** RECORDS SHOWN follows **
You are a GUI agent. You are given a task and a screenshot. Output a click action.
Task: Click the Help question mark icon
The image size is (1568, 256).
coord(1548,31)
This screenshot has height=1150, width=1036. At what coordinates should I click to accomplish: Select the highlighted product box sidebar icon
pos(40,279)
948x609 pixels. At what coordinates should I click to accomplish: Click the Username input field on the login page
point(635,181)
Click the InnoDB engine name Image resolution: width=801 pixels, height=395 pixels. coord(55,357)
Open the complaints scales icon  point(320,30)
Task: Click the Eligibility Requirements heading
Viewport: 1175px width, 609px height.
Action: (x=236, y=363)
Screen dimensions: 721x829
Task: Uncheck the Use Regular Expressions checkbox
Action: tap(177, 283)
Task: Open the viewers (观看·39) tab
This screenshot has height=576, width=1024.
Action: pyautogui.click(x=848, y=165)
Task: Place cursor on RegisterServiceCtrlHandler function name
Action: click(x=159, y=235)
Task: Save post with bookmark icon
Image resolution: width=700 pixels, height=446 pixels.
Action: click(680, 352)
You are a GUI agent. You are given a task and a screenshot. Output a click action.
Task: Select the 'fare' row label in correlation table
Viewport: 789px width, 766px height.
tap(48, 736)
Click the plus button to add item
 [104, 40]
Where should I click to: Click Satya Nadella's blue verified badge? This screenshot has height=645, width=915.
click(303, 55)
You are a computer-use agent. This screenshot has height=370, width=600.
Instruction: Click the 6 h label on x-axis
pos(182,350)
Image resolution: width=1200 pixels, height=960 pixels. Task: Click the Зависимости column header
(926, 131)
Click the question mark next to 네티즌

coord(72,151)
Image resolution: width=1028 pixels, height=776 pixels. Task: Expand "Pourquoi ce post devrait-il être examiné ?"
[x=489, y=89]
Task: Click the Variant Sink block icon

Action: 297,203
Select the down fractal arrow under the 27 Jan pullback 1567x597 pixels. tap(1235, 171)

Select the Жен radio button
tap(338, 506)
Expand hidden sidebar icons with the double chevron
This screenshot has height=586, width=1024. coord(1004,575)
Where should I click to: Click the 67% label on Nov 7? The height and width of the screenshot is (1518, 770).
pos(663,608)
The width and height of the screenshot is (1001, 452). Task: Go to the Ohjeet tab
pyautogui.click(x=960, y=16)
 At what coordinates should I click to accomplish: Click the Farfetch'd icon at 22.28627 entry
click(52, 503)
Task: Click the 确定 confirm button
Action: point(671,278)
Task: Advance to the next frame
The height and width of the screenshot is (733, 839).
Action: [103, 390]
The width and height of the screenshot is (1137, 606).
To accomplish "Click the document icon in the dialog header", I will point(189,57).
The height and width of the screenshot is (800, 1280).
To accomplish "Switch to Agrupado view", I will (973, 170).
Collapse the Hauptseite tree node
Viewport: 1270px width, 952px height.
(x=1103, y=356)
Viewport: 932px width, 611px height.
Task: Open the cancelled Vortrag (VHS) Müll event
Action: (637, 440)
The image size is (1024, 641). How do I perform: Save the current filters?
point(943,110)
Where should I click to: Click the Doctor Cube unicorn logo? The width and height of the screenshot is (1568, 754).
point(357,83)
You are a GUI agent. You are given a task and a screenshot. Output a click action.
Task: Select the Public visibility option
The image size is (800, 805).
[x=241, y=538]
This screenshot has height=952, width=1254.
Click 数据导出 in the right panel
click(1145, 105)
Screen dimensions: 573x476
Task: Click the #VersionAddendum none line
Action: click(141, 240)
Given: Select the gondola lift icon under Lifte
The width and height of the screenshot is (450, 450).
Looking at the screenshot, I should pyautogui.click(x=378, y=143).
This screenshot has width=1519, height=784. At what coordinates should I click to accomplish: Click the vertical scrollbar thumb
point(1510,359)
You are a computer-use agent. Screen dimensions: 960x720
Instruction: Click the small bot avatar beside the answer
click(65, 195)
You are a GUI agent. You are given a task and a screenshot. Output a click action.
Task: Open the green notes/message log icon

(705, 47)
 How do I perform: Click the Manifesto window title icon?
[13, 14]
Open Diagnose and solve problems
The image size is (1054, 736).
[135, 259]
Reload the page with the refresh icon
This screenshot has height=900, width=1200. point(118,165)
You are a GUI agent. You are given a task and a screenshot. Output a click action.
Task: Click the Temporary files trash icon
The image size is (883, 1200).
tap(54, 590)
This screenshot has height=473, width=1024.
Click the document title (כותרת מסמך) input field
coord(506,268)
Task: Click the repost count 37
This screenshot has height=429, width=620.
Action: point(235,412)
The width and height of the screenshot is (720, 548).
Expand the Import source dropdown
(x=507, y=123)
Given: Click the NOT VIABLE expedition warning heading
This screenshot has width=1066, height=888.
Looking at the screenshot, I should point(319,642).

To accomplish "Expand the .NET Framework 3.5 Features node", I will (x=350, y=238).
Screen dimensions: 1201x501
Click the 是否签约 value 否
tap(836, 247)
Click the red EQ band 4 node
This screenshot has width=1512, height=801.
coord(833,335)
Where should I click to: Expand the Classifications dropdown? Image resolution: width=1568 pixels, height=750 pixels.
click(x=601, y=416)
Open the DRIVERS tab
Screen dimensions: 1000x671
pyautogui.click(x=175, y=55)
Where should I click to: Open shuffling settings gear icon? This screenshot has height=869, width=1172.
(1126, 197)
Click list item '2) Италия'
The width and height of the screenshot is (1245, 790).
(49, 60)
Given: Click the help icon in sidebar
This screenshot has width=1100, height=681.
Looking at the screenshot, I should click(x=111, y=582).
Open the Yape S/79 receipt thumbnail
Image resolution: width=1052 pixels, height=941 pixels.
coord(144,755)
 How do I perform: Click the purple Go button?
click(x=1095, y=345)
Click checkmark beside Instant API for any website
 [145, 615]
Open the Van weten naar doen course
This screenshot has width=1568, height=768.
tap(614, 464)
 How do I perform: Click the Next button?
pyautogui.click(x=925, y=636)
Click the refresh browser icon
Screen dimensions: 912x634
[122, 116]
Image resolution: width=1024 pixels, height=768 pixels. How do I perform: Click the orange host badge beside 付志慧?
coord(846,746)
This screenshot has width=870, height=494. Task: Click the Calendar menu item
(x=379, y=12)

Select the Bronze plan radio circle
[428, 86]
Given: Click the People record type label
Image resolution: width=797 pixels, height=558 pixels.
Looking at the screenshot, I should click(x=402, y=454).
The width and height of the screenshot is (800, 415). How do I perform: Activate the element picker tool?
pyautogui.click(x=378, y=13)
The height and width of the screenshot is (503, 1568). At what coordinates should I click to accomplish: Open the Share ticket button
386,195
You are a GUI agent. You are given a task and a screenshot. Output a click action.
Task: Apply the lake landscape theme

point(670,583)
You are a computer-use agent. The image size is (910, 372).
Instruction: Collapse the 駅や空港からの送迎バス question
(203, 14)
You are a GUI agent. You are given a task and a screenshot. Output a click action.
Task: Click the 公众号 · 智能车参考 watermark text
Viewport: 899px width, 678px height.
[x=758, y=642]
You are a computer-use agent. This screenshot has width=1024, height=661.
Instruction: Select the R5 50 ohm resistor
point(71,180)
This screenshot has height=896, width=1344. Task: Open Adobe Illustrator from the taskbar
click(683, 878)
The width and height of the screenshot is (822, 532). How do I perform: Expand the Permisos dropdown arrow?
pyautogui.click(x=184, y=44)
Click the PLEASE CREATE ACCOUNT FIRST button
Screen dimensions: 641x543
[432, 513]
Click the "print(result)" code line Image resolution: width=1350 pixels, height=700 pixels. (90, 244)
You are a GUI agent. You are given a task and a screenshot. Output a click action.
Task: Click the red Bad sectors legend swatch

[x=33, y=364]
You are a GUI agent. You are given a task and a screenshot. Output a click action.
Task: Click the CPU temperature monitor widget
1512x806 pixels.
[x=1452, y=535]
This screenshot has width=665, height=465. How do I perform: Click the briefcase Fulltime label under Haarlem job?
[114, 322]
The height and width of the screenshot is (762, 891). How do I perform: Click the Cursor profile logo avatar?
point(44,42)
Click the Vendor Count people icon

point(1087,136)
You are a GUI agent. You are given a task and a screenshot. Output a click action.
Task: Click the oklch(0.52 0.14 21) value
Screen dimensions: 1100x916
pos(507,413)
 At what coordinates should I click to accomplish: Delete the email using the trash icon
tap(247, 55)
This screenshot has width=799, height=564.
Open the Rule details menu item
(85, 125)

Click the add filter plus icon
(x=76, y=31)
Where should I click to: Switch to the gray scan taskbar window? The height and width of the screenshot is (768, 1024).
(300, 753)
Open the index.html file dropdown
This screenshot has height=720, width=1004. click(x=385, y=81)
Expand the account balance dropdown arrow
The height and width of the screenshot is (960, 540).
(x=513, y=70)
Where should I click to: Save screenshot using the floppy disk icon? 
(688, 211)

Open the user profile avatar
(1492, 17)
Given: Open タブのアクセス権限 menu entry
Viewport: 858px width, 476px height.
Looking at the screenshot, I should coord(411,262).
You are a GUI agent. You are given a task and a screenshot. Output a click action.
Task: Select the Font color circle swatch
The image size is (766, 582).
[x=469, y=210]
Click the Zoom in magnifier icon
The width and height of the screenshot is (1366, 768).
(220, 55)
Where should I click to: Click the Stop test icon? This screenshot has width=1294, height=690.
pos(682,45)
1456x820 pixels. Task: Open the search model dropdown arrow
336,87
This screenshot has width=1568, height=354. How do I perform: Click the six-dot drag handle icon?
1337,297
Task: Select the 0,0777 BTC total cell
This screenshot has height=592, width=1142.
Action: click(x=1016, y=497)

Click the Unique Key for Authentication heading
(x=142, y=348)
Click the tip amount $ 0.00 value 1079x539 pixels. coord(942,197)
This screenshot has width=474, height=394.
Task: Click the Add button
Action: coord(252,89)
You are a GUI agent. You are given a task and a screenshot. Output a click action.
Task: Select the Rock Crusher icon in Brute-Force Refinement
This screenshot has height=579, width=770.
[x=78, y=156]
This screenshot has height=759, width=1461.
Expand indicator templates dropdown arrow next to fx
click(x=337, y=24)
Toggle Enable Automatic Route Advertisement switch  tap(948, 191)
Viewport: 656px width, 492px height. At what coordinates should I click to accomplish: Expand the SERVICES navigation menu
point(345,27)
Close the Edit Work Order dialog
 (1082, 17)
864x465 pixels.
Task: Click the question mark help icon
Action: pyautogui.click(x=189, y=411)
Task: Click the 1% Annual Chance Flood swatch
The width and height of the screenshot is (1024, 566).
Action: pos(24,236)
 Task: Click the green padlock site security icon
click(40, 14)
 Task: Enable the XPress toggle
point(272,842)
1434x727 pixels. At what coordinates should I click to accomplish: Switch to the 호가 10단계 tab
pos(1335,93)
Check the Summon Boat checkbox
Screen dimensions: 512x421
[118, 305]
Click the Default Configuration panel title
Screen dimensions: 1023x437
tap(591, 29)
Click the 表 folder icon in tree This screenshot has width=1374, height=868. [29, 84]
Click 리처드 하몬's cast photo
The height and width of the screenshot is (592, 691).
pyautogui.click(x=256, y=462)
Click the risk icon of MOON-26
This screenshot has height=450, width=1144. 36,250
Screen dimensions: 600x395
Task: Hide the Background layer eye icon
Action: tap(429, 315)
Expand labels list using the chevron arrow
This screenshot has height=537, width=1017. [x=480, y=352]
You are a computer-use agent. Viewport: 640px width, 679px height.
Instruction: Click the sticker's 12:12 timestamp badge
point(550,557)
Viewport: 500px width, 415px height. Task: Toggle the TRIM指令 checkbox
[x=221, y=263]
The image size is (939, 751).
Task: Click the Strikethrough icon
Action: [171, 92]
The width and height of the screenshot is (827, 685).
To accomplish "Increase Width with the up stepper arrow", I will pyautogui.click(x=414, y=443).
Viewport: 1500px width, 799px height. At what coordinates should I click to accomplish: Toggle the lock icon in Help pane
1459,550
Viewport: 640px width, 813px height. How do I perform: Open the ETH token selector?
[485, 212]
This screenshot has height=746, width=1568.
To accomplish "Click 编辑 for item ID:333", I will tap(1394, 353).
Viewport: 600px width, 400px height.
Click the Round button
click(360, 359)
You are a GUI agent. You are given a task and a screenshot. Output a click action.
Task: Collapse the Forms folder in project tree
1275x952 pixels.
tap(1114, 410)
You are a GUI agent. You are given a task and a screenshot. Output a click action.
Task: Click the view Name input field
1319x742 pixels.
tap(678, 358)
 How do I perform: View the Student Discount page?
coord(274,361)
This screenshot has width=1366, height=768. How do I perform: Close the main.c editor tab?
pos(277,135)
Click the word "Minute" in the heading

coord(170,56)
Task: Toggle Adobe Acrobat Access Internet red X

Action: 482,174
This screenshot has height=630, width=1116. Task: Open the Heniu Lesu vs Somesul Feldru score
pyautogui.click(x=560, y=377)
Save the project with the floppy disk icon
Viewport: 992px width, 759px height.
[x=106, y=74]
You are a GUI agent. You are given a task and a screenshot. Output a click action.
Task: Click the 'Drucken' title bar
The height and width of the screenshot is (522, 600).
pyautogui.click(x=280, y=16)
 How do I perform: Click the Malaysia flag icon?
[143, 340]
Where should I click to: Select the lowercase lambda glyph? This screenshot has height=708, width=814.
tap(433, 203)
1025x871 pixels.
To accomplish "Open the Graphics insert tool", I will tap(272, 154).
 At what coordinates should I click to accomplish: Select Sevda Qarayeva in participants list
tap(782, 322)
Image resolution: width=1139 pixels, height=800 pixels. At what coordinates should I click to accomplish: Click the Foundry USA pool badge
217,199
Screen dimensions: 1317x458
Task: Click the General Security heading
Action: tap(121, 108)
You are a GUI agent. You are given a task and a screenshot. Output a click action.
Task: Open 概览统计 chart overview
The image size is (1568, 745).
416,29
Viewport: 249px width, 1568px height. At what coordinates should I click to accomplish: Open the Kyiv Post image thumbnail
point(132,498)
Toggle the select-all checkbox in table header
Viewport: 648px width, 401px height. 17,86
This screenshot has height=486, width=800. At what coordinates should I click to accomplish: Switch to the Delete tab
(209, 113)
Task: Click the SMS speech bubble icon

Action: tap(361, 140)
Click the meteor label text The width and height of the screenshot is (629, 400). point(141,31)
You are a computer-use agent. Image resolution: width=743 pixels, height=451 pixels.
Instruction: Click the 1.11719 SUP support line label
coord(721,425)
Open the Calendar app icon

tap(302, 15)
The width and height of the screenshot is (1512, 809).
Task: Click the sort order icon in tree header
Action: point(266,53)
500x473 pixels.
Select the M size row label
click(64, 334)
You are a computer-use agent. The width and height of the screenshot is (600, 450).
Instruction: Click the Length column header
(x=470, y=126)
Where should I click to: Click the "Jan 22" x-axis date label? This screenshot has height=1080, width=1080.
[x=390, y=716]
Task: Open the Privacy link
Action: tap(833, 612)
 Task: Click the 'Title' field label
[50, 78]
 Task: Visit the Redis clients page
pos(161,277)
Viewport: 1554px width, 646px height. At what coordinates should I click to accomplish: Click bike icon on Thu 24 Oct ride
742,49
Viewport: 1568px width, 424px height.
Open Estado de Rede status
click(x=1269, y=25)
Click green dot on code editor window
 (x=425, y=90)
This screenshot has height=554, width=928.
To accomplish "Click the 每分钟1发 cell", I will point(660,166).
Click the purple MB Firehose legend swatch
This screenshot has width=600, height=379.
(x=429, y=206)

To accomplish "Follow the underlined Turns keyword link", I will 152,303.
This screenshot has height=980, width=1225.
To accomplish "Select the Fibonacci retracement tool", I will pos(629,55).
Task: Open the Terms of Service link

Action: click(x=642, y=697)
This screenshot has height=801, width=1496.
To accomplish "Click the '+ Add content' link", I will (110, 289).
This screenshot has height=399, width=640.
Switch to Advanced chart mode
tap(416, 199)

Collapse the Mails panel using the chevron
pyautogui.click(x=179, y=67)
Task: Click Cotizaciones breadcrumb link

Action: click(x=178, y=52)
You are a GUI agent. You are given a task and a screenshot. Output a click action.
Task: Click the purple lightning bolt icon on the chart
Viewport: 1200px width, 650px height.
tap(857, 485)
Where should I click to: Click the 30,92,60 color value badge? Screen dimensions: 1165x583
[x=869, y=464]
** End of RECORDS SHOWN **
**PROBLEM TO WORK ON:** Among the lines above, repeat exactly those from the line with "Screen dimensions: 1023x437" to the line with "The width and height of the screenshot is (827, 685).", counting both ends.

**COMPLETED TASK:**
Screen dimensions: 1023x437
tap(591, 29)
Click the 表 folder icon in tree This screenshot has width=1374, height=868. [29, 84]
Click 리처드 하몬's cast photo
The height and width of the screenshot is (592, 691).
pyautogui.click(x=256, y=462)
Click the risk icon of MOON-26
This screenshot has height=450, width=1144. 36,250
Screen dimensions: 600x395
Task: Hide the Background layer eye icon
Action: tap(429, 315)
Expand labels list using the chevron arrow
This screenshot has height=537, width=1017. [x=480, y=352]
You are a computer-use agent. Viewport: 640px width, 679px height.
Instruction: Click the sticker's 12:12 timestamp badge
point(550,557)
Viewport: 500px width, 415px height. Task: Toggle the TRIM指令 checkbox
[x=221, y=263]
The image size is (939, 751).
Task: Click the Strikethrough icon
Action: [171, 92]
The width and height of the screenshot is (827, 685).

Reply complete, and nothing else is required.